▶ **EXERCISE PROMPT**
Find every line in the entries below that contains the word "display", and copy each such line in full. Treat the match as case-sensitive.

▶ **DATASET RECORDS**
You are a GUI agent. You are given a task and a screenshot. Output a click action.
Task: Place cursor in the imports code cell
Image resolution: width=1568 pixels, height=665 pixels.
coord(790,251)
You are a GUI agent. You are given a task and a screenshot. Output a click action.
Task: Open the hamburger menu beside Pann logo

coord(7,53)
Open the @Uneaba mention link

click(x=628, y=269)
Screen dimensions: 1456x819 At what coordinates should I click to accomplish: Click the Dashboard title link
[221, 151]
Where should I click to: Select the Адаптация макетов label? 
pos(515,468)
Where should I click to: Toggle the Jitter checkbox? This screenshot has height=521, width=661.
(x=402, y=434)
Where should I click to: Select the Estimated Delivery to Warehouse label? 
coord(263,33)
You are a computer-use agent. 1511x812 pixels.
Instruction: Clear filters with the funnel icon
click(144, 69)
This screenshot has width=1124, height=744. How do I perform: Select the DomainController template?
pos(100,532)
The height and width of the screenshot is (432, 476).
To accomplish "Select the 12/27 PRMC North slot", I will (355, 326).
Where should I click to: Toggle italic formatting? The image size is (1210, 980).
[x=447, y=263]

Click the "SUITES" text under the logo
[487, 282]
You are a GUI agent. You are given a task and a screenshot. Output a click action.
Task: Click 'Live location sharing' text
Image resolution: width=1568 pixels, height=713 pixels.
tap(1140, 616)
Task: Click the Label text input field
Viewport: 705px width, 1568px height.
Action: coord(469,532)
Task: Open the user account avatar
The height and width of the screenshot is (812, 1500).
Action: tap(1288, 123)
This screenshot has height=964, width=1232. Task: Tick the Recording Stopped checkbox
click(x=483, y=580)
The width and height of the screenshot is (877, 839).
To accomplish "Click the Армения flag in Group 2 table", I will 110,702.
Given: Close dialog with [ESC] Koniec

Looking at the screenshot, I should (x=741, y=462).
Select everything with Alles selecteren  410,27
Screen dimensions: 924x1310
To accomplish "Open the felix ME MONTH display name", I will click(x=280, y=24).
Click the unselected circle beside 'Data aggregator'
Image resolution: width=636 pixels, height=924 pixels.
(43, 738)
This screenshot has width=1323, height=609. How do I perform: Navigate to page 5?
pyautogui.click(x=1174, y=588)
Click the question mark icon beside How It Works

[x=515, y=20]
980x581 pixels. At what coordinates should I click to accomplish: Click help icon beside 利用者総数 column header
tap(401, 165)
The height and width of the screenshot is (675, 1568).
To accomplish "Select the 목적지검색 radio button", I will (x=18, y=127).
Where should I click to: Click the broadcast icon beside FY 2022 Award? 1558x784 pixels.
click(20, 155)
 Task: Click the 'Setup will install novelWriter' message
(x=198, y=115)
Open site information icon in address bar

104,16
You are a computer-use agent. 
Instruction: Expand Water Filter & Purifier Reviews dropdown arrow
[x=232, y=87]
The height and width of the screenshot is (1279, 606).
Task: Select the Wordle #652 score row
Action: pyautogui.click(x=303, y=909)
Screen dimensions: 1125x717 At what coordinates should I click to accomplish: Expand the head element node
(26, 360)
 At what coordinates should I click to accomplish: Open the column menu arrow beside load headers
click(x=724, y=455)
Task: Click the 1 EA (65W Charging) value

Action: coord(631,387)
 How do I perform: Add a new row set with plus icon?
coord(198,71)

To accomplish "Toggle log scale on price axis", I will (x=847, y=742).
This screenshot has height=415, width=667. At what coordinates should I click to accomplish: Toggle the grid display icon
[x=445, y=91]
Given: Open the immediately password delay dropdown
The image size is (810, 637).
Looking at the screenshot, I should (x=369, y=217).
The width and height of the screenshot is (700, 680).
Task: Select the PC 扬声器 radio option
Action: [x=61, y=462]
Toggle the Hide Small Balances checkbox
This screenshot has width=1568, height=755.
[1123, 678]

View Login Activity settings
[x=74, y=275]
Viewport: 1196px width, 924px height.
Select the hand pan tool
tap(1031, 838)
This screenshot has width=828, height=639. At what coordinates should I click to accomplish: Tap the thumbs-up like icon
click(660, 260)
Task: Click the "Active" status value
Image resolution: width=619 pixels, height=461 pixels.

▶ **SOLUTION FOR THIS PROBLEM**
To accomplish "Open the felix ME MONTH display name", I will click(x=280, y=24).
This screenshot has height=415, width=667. At what coordinates should I click to accomplish: Toggle the grid display icon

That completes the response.